56.
O savacu-de-coroa
1970
O cemitério de Barkley Cove desaparecia sob túneis escuros de carvalhos. Barbas-
de-velho pendiam em cortinas compridas que criavam santuários semelhantes a
cavernas para lápides velhas: os resquícios de uma família aqui, um túmulo
solitário acolá, sem qualquer ordem. Dedos de raízes nodosas haviam partido e
revirado as lápides até se tornarem formas encurvadas e anônimas. Marcos da
morte transformados em resíduos pelos elementos da vida. Ao longe, mar e céu
brilhavam demais para um lugar tão sério.

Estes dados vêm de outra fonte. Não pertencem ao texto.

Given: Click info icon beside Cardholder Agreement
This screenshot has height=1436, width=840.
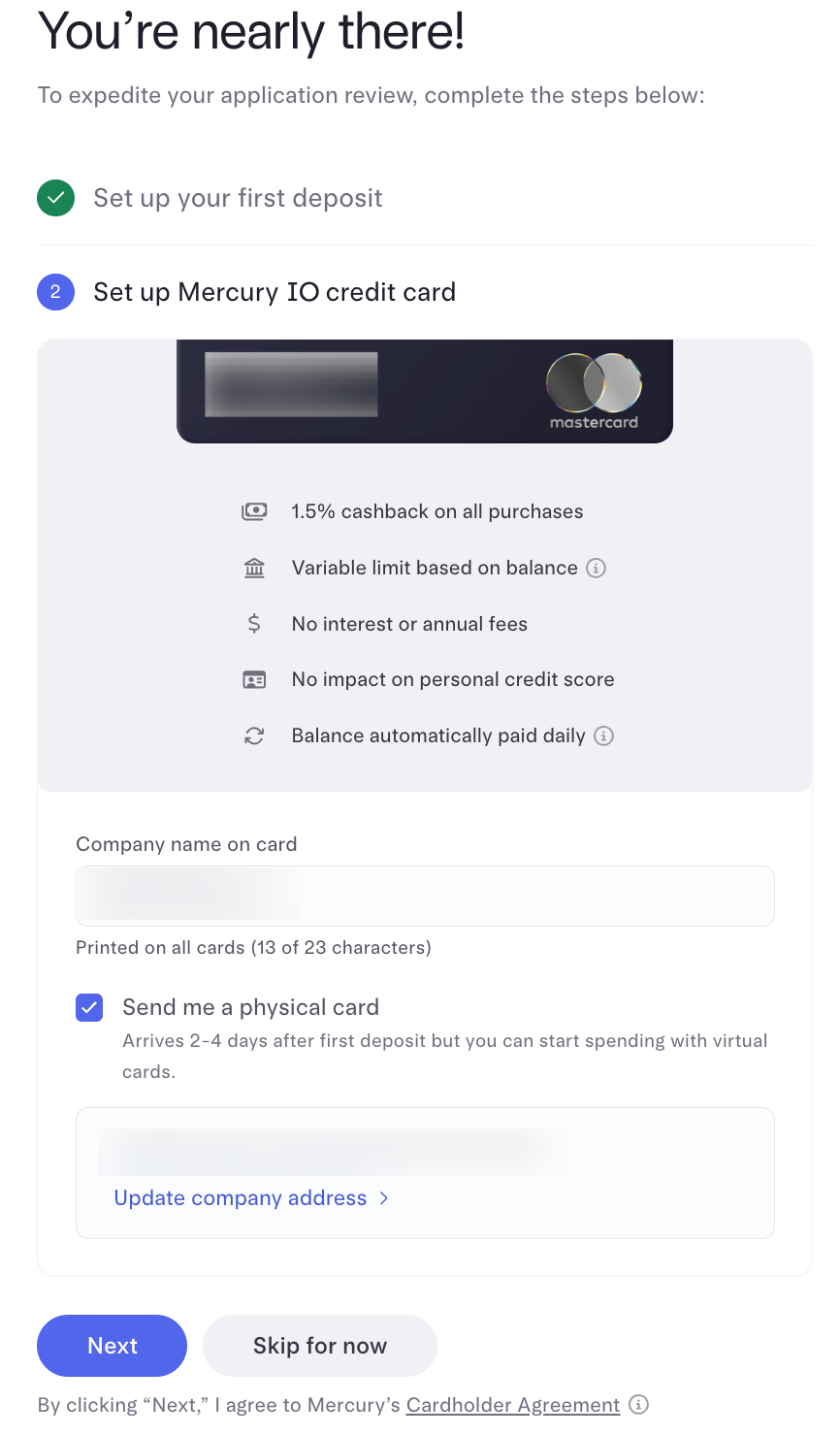Looking at the screenshot, I should pyautogui.click(x=638, y=1404).
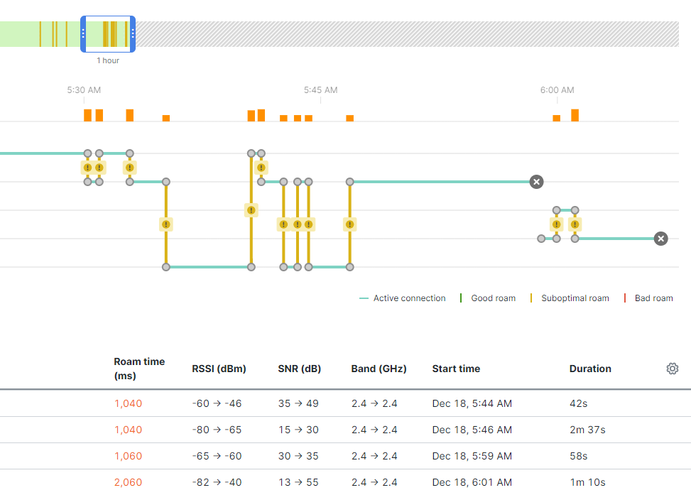
Task: Click the rightmost orange bar above the timeline
Action: [x=575, y=115]
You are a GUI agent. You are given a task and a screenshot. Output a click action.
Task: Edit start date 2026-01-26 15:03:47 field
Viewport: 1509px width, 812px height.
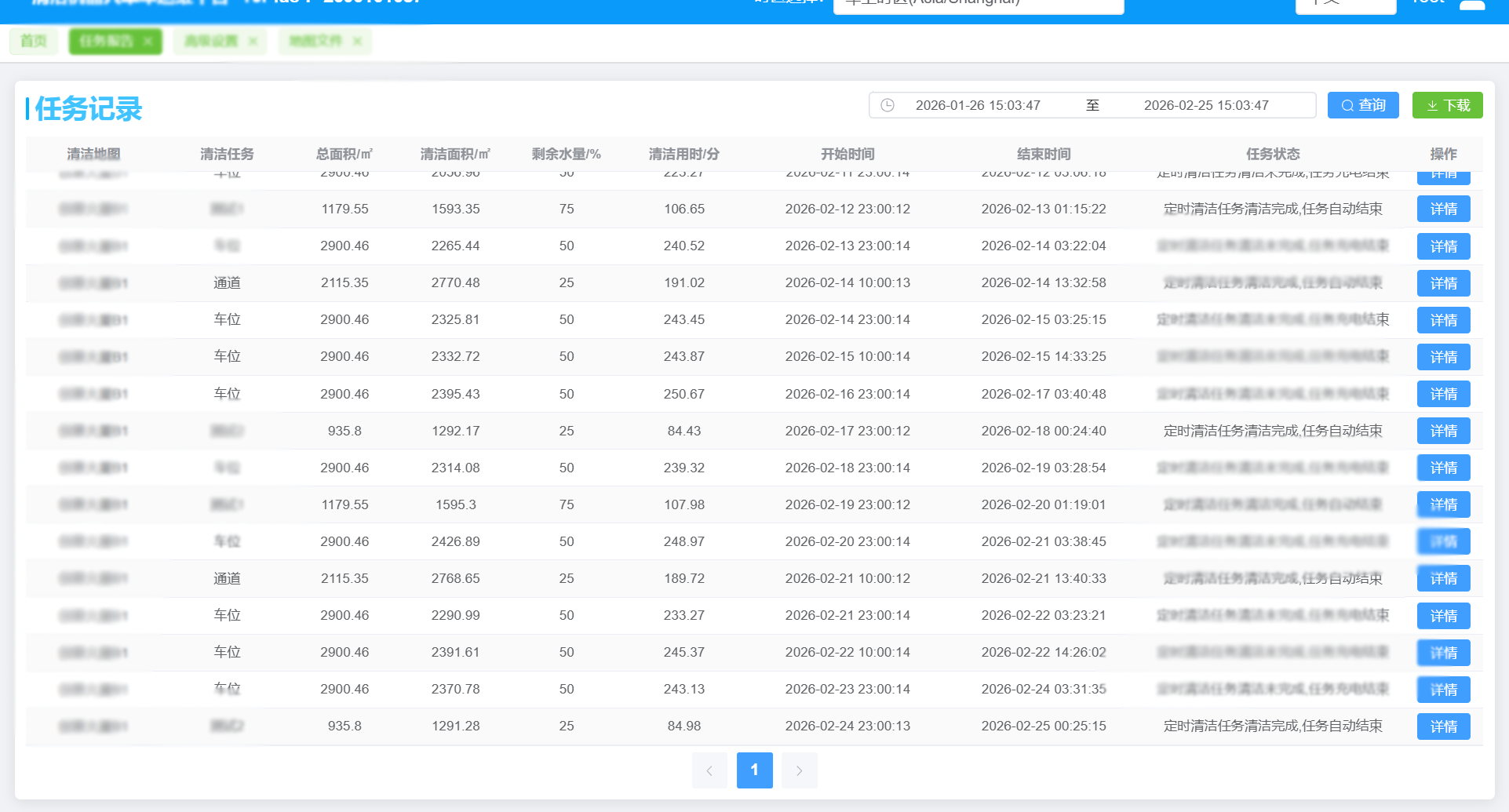click(978, 105)
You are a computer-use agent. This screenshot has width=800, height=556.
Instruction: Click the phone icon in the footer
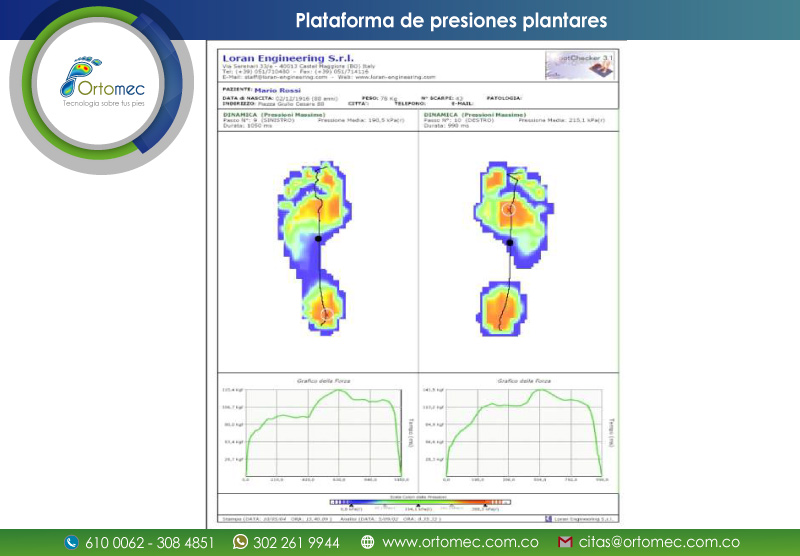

Na véspera, o cemitério lotara de habitantes da cidade, feito formigas
atarefadas, entre eles todos os pescadores e donos de loja, que tinham ido enterrar
Scupper. As pessoas se amontoavam num silêncio constrangido enquanto Tate
circulava entre moradores conhecidos e parentes nunca antes vistos. Desde que o
xerife o encontrara no brejo para avisar que seu pai tinha morrido, ele
simplesmente andava e agia conforme o guiassem; a mão de alguém nas suas
costas, uma leve cutucada em seu flanco. Não se lembrava de nada, e no dia
seguinte voltou ao cemitério para se despedir.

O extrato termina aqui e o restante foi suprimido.